== Segment start ==

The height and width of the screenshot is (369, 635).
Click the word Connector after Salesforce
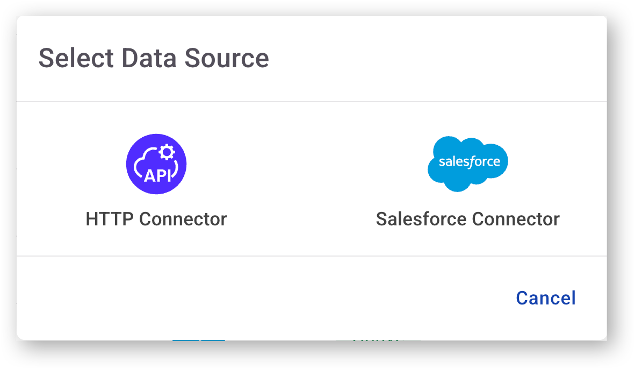pos(516,219)
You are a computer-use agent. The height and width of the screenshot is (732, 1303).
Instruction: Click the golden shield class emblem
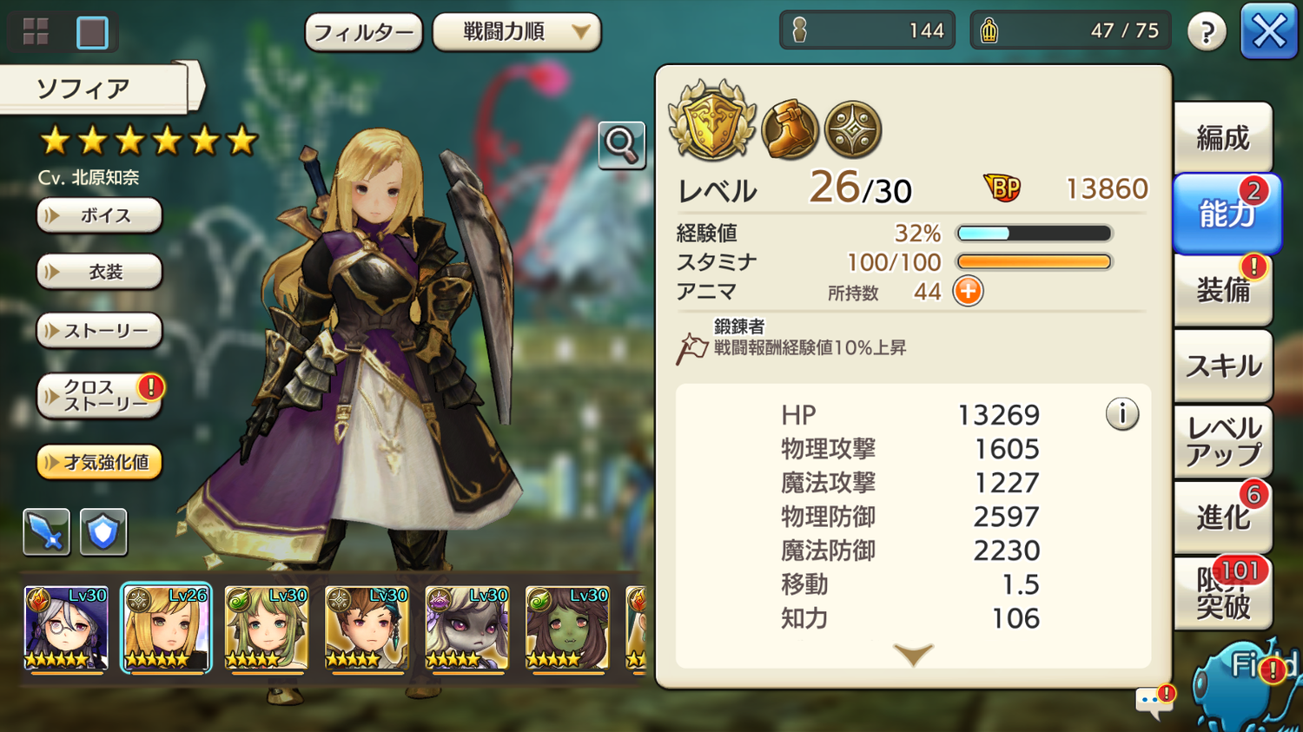pyautogui.click(x=711, y=121)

== Segment end ==

§ **About this exercise**:
What the answer must hold is the exact text of every line from the one containing "You are a computer-use" through the end of the data, minus any pictures.

§ **Result of this exercise**:
You are a computer-use agent. The height and width of the screenshot is (732, 1303).
Instruction: Click the golden shield class emblem
pyautogui.click(x=711, y=121)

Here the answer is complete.